Now, at the start of the 1990s, the lure of the quicker path again threatens the capacity of policymakers to focus on the long haul. Thus our schools face a number of proposals that mean to drive instruction. These proposals all involve assessment, and sometimes what is called alternative or authentic assessment. Their proponents suggest that clever instruments might be capable of directing schools toward worthy ends—yielding in a stroke the utopia of excellence and equity that many of us seek. Give schools the right test, so the argument goes, and the other elements of new school design will align like metal filaments to a magnet.

Unfortunately, the argument is more attractive than persuasive. It ignores the fact that schools are exceedingly complex organisms, responsive only in perverse ways to outside driving. This is especially true when the driver aims to enhance accountability. Real accountability depends in the end on the resolution of school people to awaken to the effects of regularities that suppress their own best instincts, to come to terms with what Theodore R. Sizer has called the “essential dailiness of school”—its numbing habit of self-absorption and its preoccupation with simply churning on. One cannot be driven to such mindfulness; one can only be coached into it. Assessment can play an important role in the effort, but only if it aims to point out continually what schools might otherwise overlook to the detriment of their real mission. What is wanted is an assessment system perched powerfully within the school itself and just above the school’s other systems—one that from its perch might direct these other systems toward kids rather than toward their own smooth running. This is what the Coalition of Essential Schools means by exhibitions.

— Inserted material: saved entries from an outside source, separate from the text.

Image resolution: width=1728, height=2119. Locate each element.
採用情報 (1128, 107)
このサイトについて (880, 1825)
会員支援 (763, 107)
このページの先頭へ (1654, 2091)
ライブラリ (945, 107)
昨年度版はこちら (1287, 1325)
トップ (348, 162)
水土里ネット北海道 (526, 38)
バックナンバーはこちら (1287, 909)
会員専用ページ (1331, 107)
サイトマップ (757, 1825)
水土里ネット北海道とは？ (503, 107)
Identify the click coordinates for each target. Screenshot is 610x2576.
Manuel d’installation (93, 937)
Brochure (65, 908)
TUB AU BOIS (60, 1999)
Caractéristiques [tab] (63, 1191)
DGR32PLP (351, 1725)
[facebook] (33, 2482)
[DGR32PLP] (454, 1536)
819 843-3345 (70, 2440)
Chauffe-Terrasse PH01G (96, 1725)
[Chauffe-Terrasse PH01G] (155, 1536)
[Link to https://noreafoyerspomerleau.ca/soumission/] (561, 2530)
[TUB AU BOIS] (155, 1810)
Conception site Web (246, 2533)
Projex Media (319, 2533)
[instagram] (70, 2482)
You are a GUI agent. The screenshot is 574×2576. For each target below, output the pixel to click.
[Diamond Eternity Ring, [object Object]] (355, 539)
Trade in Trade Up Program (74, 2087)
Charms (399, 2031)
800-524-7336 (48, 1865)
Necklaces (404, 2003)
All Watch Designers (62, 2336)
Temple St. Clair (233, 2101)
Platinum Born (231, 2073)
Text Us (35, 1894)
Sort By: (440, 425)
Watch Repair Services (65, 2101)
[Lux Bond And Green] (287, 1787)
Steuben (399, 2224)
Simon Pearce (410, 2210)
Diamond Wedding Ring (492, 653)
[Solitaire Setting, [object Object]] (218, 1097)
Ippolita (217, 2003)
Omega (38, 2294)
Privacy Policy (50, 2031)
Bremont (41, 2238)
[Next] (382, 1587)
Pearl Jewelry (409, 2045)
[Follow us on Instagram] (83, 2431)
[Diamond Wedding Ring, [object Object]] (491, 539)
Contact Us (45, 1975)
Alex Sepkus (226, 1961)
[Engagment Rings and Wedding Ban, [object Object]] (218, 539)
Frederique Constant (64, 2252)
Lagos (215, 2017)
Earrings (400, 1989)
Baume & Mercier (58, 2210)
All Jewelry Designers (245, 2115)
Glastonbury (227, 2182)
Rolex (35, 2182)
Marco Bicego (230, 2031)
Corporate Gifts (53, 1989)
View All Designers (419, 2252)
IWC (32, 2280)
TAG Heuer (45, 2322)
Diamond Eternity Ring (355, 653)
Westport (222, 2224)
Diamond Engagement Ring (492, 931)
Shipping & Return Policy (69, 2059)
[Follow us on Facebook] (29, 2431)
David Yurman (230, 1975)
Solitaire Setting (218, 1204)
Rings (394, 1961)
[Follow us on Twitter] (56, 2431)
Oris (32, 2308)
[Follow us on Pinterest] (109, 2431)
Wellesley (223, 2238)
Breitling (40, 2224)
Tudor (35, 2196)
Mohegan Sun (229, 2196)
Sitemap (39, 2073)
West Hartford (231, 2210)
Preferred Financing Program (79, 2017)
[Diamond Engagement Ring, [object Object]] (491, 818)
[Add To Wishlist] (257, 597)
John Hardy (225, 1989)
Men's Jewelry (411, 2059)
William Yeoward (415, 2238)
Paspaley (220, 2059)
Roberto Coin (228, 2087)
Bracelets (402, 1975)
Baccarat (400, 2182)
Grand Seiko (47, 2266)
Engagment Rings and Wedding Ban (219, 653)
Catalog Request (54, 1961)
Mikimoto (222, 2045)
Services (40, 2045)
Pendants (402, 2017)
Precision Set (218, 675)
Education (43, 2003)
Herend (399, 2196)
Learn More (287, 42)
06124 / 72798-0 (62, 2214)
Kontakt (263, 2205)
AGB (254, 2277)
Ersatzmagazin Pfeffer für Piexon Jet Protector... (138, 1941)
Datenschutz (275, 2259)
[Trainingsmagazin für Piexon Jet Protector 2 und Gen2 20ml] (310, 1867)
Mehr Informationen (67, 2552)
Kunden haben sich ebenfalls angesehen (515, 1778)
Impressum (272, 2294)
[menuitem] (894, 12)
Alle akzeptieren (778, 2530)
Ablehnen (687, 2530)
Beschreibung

Ted Sizer reached all the way back to the eighteenth century in search of an assessment mechanism that might function in this way. He found at least the possibility of it in a ubiquitous feature of the early American academies and of the common schools that shared their era. The exhibition, as practiced then, was an occasion of public inspection when some substantial portion of a school’s constituency might show up to hear students recite, declaim, or otherwise perform. The constituency might thereby satisfy itself that the year’s public funds or tuitions had been well spent and that some cohort of young scholars was now ready to move on or out. There is evidence that this satisfaction came cheap. Arthur Powell, who has studied the matter, once told me that the exhibition as practiced in its own time was frequently little more than public entertainment, the equivalent of Friday night football in Odessa, Texas.

For his part, Sizer imagined this old design in something more contemporary than kerosene light; still, he prized its history and aimed to use it to help displace more recent historical influences on the design of the American high school. These are especially the ones that have lent the high school its division of knowledge into subjects, time into Carnegie units, and kids into tracks. Features of the exhibition, as Sizer projected them, run counter to these powerful norms: a suggestion that high school kids, like doctoral students, might qualify for graduation on the basis of some integrative performance; that they might attempt this performance when they were well enough prepared to attempt it, rather than on some fixed schedule; and that they might all be required to do it well, without regard to someone’s perception of their abilities, career prospects, or socio-economic status. Together with a number of imaginative school people—like Meier, Littky, and Samuel Billups (of Walbrook High School, Baltimore, Maryland), to name a few of the pioneers of the mid-1980s—and scholars like Arthur Powell and Grant Wiggins, Sizer launched a theoretical and practical adventure with exhibitions that continues today in the Coalition of Essential Schools.